Tuesday, July 10, 2007

Fickle?

Today's Mood: Decent

Today is going to be an aight kinda day, I think. I woke up in a good mood. "G" (not J-lol) called me early early to make sure I didnt oversleep. I thought that was sweet. Normally I would start waving the stalker flag but she is pushing jussssst enough, not too hard. We talked a lot yesterday about real stuff, not just flirty & light stuff. I found out a few things that make her tick and I let her in a tiny bit.

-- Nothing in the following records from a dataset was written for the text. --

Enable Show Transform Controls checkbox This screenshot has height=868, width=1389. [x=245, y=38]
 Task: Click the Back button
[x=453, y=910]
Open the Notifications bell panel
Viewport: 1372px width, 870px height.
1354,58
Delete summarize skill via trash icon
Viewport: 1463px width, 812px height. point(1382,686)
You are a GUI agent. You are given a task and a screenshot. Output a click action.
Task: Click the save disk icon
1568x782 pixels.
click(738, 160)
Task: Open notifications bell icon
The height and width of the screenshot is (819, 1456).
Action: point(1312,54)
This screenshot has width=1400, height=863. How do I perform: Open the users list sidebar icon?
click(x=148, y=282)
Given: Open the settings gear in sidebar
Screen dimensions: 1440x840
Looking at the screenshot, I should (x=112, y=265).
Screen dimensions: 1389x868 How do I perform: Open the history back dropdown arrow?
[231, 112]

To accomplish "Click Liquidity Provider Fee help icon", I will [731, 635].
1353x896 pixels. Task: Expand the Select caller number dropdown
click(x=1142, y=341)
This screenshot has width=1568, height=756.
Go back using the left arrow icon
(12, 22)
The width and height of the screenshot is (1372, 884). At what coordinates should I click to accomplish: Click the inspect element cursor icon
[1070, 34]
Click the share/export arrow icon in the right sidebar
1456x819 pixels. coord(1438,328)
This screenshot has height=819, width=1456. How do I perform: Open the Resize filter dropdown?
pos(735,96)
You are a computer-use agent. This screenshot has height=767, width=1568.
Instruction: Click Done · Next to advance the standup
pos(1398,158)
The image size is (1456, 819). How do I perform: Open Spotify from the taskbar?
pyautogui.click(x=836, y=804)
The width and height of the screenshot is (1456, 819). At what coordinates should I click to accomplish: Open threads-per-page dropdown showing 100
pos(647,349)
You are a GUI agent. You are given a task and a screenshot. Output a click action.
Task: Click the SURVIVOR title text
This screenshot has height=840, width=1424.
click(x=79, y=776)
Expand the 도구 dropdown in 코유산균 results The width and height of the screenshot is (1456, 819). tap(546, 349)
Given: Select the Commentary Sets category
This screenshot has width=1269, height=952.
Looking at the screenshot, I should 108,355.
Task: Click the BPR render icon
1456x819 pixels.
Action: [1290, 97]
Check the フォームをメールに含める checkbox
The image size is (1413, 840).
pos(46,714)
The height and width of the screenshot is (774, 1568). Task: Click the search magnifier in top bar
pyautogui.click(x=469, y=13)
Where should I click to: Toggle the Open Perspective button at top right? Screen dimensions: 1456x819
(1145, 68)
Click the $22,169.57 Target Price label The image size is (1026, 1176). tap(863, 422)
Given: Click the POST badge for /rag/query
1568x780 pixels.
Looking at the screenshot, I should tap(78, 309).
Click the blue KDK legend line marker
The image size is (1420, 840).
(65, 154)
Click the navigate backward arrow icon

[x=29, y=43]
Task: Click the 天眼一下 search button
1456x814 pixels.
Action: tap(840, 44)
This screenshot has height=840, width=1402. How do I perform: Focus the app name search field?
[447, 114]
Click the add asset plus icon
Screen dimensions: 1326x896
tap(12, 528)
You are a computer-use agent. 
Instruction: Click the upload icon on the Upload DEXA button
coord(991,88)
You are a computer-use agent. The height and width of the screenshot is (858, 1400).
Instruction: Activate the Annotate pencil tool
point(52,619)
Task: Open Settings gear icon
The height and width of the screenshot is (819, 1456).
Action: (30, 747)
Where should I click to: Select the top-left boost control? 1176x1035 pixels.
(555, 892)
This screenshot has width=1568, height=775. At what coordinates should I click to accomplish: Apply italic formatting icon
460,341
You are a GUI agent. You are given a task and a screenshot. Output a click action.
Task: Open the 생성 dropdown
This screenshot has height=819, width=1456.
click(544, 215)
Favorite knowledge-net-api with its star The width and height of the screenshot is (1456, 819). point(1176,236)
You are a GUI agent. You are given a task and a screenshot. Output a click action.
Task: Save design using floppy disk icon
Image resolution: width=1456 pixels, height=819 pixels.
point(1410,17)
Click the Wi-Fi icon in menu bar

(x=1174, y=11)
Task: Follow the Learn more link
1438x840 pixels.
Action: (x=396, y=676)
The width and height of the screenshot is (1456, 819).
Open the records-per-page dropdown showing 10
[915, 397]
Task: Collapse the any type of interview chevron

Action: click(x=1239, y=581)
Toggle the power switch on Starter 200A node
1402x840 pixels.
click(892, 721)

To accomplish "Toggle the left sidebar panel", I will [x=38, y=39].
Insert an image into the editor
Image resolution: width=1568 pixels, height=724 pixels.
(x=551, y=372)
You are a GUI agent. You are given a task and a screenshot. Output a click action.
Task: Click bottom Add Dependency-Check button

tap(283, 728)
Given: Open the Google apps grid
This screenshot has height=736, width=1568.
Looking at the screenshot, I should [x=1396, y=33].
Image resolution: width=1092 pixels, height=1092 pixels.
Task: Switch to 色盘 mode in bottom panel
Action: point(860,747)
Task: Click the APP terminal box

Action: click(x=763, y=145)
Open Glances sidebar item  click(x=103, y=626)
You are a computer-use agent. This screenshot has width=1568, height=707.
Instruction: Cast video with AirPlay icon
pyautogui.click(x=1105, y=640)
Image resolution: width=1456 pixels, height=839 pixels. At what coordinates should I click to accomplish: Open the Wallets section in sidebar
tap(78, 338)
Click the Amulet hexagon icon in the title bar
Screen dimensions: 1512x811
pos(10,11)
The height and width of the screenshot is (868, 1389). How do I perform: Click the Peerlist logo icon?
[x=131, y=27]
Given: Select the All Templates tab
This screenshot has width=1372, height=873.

I am not anywhere NEAR ready to open up to her or anyone else. Baby and I are drifting apart-slowly but obviously. For me, its like watching it on tv. I think I detached myself last week when we had blowup # 150000. We have talked and talked about giving her space to work on her relationship but honestly I was getting enough from her emotionally that I didnt care what she said. I made sure to keep myself in her periphery. I would give her an inch of space then crowd right back in.


Im thinking that this time, I am the one who started wanting more from her than she could give. I think I decided that I needed something else. When we pulled back at the same time, nobody was willing or able to reach across the void to draw the other back in. So we drifted out of arms reach. The feelings are still there, but the distance is making them feel less powerful.

This leads me back to G. I am not falling in love with her or anything. Actually I dont know what I want to do with her but its so early in our whatever that I don't have to worry about it. I am proceeding with caution.

I guess thats about it for now. If there is anything new and earthshattering I will let you know.